Caracas – Em um dos maiores pacotes de resgate já lançados pela ONU (Organização das Nações Unidas) para a América Latina em sua história recente, a entidade diz que precisará de US$ 738 milhões (R$ 2,9 bilhões) para dar assistência em uma crise que, em 2019, afetará 3,6 milhões de pessoas, incluindo imigrantes e refugiados venezuelanos e comunidades locais nos países fronteiriços da nação em crise. Segundo o plano lançado nessa terça-feira (4), não há perspectiva de que essa população volte tão cedo para o País.

Segundo a ONU, serão necessários mais recursos em 2019 para a crise venezuelana que para Afeganistão, Iraque, Mianmar ou Líbia.

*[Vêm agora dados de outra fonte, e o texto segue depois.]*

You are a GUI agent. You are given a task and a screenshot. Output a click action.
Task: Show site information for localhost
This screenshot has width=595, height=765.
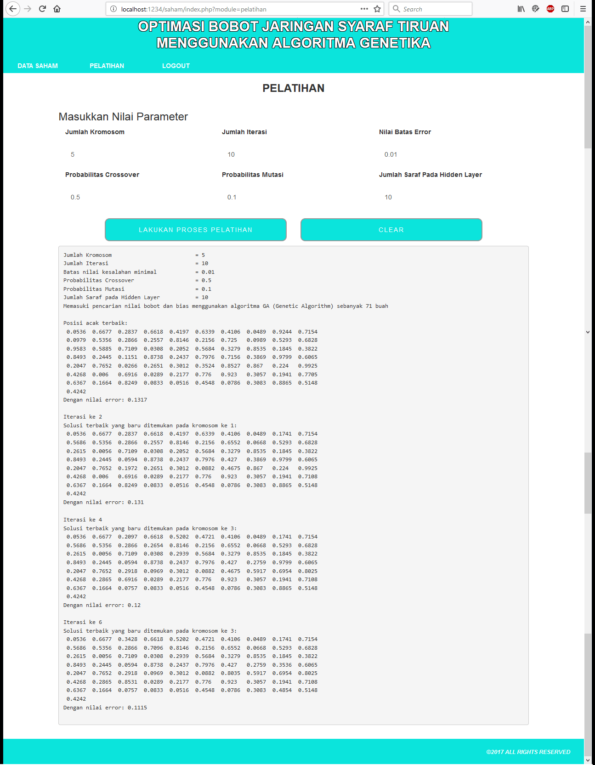click(x=113, y=9)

A ONU deixa claro que os recursos não são para a Venezuela, mas para Brasil, Colômbia, Peru, Equador e outros 12 países da região, para ajudá-los a receber esses venezuelanos.

Com o plano em mãos, a ONU passará a buscar doadores internacionais e governos de países ricos para fazer frente à crise que se instalou no continente.

O dinheiro será usado principalmente para o atendimento médico e alimentos, em uma população que cruza a fronteira em condições de miséria. Na semana passada, o Estado revelou como, pela primeira vez, o governo venezuelano havia cedido e aceitou cerca de US$ 9,5 milhões para que entidades internacionais pudessem financiar programas para a compra de remédios e alimentos para a população local. O governo de Nicolas Maduro se recusava a qualificar a situação de crise humanitária. Mas acabou cedendo.

Em 2018, o volume de dinheiro internacional para a crise de migrantes venezuelanos chegou a US$ 17 milhões.

Migração: Brasil doa R$ 15 milhões

O presidente Michel Temer autorizou o repasse de R$15 milhões para o Acnur (Alto Comissariado das Nações Unidas para Refugiados) e a OIM (Organização Internacional para as Migrações das Nações Unidas). As entidades se destinam a acolher pessoas em situação de vulnerabilidade em decorrência do fluxo migratório provocado pela crise humanitária.

A doação ocorre no momento em que imigrantes venezuelanos buscam refúgio no Brasil, principalmente na região de Boa Vista e Pacaraima, em Roraima.